T-cell acute lymphoblastic leukemia (T-ALL) is an aggressive and heterogeneous hematologic malignancy, underscoring the urgent need for innovative treatments such as immunotoxins, which combine specific antigen targeting with potent cytotoxic activity. In this study, we developed two distinct immunotoxins (aCD7Nb/DTA and RTA/aCD7Nb) by combining the CD7-binding nanobody (aCD7Nb) with recombinant diphtheria toxin (DTA) and ricin (RTA), utilizing SpyCatcher/SpyTag (SC/ST) post translational protein ligation system for targeted therapy in T-cell acute lymphoblastic leukemia (T-ALL). Both aCD7Nb/DTA and RTA/aCD7Nb specifically bind to three CD7-expressing T-ALL cell lines, CCRF-CEM, Jurkat, and MOLT-4 cells, based on CD7 expression levels, but not to the CD7-negative Raji B-ALL cells. Both aCD7Nb/DTA and RTA/aCD7Nb demonstrated high cytotoxic against T-ALL cells, with IC₅₀ values inversely correlated to CD7 expression. Notably, RTA/aCD7Nb exhibited approximately 2-fold higher anticancer efficacy compared to aCD7Nb/DTA in both CCRF-CEM and Jurkat cells.
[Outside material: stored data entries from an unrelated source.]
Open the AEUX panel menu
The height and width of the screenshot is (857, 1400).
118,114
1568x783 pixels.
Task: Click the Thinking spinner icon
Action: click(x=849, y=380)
In an orthotopic model of CCRF-CEM T-ALL-engrafted NSG mice, systemic administration of RTA/aCD7Nb effectively inhibited T-ALL progression and extended survival, without any adverse effects. These findings underscore the potential of combining a CD7-binding ligand with an appropriate active toxin moiety to significantly enhance the efficacy of immunotoxins against T-ALL.